As you live in the SF Bay Area and you plan to attend the May 27th SF HRC Intersex Hearing, you will have a great opportunity to meet other intersex people at the hearing. It's great that you plan to testify at the hearing. Maybe we can make arrangements for a group of local intersex people to go out to dinner after the hearing.

Peter

Dana Gold
05-18-04, 04:41 PM
Welcome to BLO, Blue.

Dana:)

blue
05-19-04, 01:43 AM
thanks to both of you for the welcome.

yes, i am looking forward to the hearing. it will be great to meet some folks! i would love to have dinner afterwards. i'm sure i will need to unwind a bit in the aftermath. dinner sounds like a nice, grounding suggestion.

it's quite a heavy time for me as i recently found out my mother has stage four lung cancer. we have a terrible relationship (partly re: intersex-related abuse) and haven't spoken in a number of years. so, the day after the hearing i may be going to LA to see her for the first time in a long time, and probably the last time ever.

at any rate, i know it seems like a lot to do in a weekend (!) but it's so important to me to be there on thursday. i know i have to, but it is also really scary.

**Data records**
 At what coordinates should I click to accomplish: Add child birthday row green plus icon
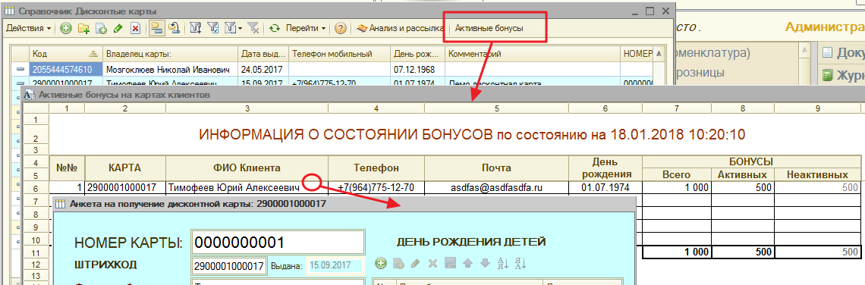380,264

--

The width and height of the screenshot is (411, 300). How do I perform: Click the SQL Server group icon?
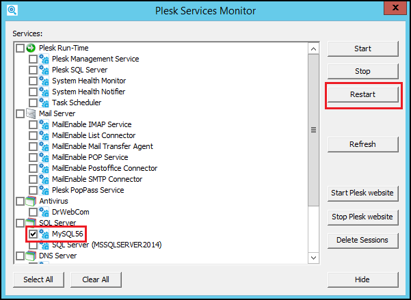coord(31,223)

* * *

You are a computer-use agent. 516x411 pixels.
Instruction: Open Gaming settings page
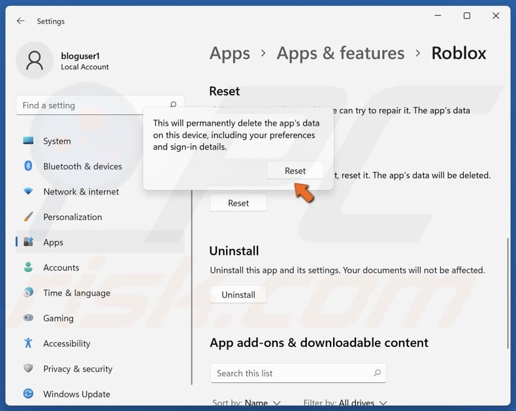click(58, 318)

**Task requirements**
a. Do these statements agree with the forum thread about the SF HRC Intersex Hearing? (i) The hearing takes place on May 27th. (ii) blue has stayed in regular contact with the mother. (iii) blue may travel to LA the day after the hearing. Answer yes or no for each, quoting the deciding words of the thread.
b. Can you pick up the forum thread about the SF HRC Intersex Hearing after its last sentence and carry it on?
None of the rows are needed for this.

**Task results**
a.
(i) Yes: "the May 27th SF HRC Intersex Hearing"
(ii) No: "haven't spoken in a number of years"
(iii) Yes: "the day after the hearing i may be going to LA to see her"

b.
some of the things i want to say in my testimony are things i've thought "i'll never be able to say that until i know my family is dead." i know that's macabre, but i fear them to this day whenever i think about having any visibility or speaking my truth in a public way. i fear retribution/backlash. but as it turns out, that's not how it's happening.

i am going to go and say what i need to, and i know they are all still alive. there is something powerful about that, i think.

thanks for listening.

ps i can see already that i will probably be checking in here more often than is good for my rsi. the strange business of prioritizing pains.

Glenn
05-24-04, 09:39 AM
i used to live next door in Berkeley, more years ago than I care to admit.
This board's wonderful for taking away the isolation bug, so I hope you'll drop in as often as you can. Have you looked into voice activated controls for your computer? I think that technology's finally getting useful.